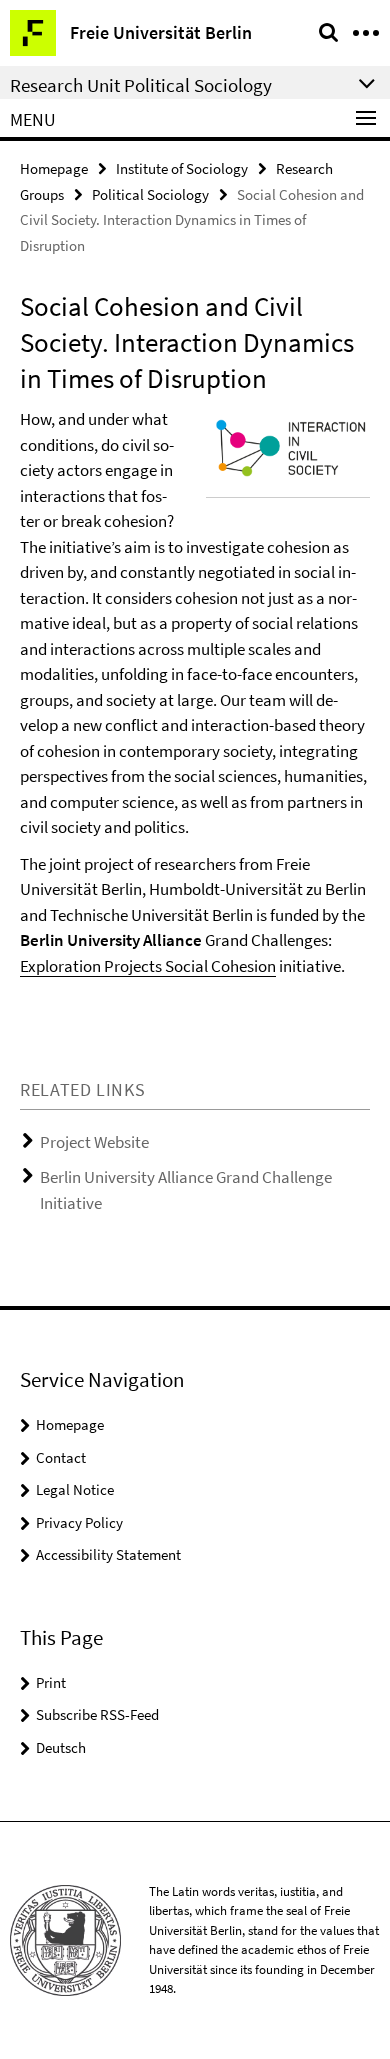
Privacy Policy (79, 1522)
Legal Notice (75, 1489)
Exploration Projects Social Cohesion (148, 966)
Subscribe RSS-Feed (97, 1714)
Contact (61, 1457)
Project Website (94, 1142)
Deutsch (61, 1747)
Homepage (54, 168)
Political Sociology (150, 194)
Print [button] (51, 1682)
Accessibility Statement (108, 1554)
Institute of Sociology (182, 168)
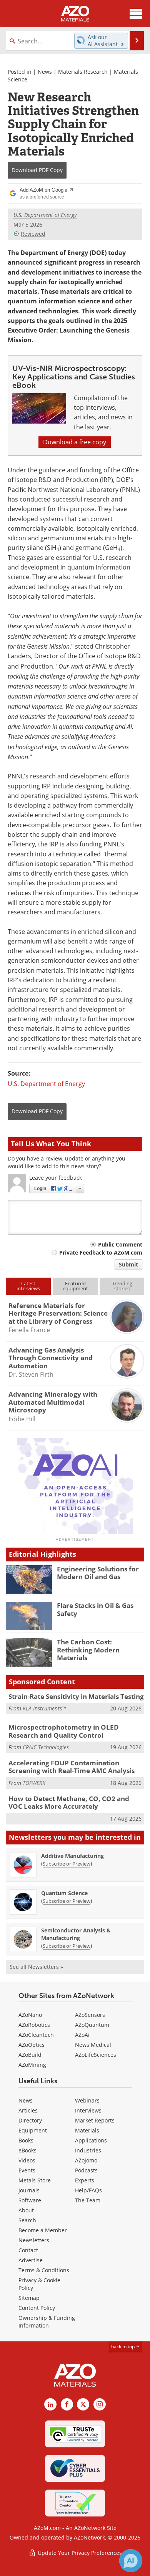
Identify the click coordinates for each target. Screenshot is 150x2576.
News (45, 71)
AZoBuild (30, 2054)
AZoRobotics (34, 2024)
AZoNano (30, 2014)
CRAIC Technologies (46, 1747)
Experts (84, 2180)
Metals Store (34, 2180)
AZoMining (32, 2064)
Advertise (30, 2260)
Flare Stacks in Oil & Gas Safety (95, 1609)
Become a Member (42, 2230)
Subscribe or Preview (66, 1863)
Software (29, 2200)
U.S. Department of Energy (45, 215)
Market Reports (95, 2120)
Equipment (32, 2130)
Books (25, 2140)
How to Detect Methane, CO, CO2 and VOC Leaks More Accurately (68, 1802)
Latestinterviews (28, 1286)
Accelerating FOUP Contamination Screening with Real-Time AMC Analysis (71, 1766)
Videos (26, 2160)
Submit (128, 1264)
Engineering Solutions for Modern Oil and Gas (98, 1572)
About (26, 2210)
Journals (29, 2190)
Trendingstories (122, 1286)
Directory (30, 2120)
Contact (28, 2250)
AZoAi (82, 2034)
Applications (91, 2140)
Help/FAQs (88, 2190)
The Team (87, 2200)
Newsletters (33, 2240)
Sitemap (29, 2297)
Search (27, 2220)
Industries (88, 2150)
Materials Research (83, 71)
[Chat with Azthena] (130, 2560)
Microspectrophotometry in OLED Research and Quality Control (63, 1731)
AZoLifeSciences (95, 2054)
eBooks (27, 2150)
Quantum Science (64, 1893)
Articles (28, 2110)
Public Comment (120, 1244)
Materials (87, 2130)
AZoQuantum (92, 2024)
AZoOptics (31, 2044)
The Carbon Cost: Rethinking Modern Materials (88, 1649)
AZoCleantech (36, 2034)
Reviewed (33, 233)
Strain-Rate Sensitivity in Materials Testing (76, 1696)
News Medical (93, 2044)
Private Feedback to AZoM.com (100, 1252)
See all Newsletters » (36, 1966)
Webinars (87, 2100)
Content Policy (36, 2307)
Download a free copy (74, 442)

···

Problem to work on ->
What is needed here is each line above set down word for word, minus the images.

Solution ->
Privacy Policy (79, 1522)
Legal Notice (75, 1489)
Exploration Projects Social Cohesion (148, 966)
Subscribe RSS-Feed (97, 1714)
Contact (61, 1457)
Project Website (94, 1142)
Deutsch (61, 1747)
Homepage (54, 168)
Political Sociology (150, 194)
Print [button] (51, 1682)
Accessibility Statement (108, 1554)
Institute of Sociology (182, 168)
Identify the click coordinates for each target. Screenshot is 150x2576.
News (45, 71)
AZoBuild (30, 2054)
AZoRobotics (34, 2024)
AZoNano (30, 2014)
CRAIC Technologies (46, 1747)
Experts (84, 2180)
Metals Store (34, 2180)
AZoMining (32, 2064)
Advertise (30, 2260)
Flare Stacks in Oil & Gas Safety (95, 1609)
Become a Member (42, 2230)
Subscribe or Preview (66, 1863)
Software (29, 2200)
U.S. Department of Energy (45, 215)
Market Reports (95, 2120)
Equipment (32, 2130)
Books (25, 2140)
How to Detect Methane, CO, CO2 and VOC Leaks More Accurately (68, 1802)
Latestinterviews (28, 1286)
Accelerating FOUP Contamination Screening with Real-Time AMC Analysis (71, 1766)
Videos (26, 2160)
Submit (128, 1264)
Engineering Solutions for Modern Oil and Gas (98, 1572)
About (26, 2210)
Journals (29, 2190)
Trendingstories (122, 1286)
Directory (30, 2120)
Contact (28, 2250)
AZoAi (82, 2034)
Applications (91, 2140)
Help/FAQs (88, 2190)
The Team (87, 2200)
Newsletters (33, 2240)
Sitemap (29, 2297)
Search (27, 2220)
Industries (88, 2150)
Materials Research (83, 71)
[Chat with Azthena] (130, 2560)
Microspectrophotometry in OLED Research and Quality Control (63, 1731)
AZoLifeSciences (95, 2054)
eBooks (27, 2150)
Quantum Science (64, 1893)
Articles (28, 2110)
Public Comment (120, 1244)
Materials (87, 2130)
AZoQuantum (92, 2024)
AZoOptics (31, 2044)
The Carbon Cost: Rethinking Modern Materials (88, 1649)
AZoCleantech (36, 2034)
Reviewed (33, 233)
Strain-Rate Sensitivity in Materials Testing (76, 1696)
News Medical (93, 2044)
Private Feedback to AZoM.com (100, 1252)
See all Newsletters » (36, 1966)
Webinars (87, 2100)
Content Policy (36, 2307)
Download a free copy (74, 442)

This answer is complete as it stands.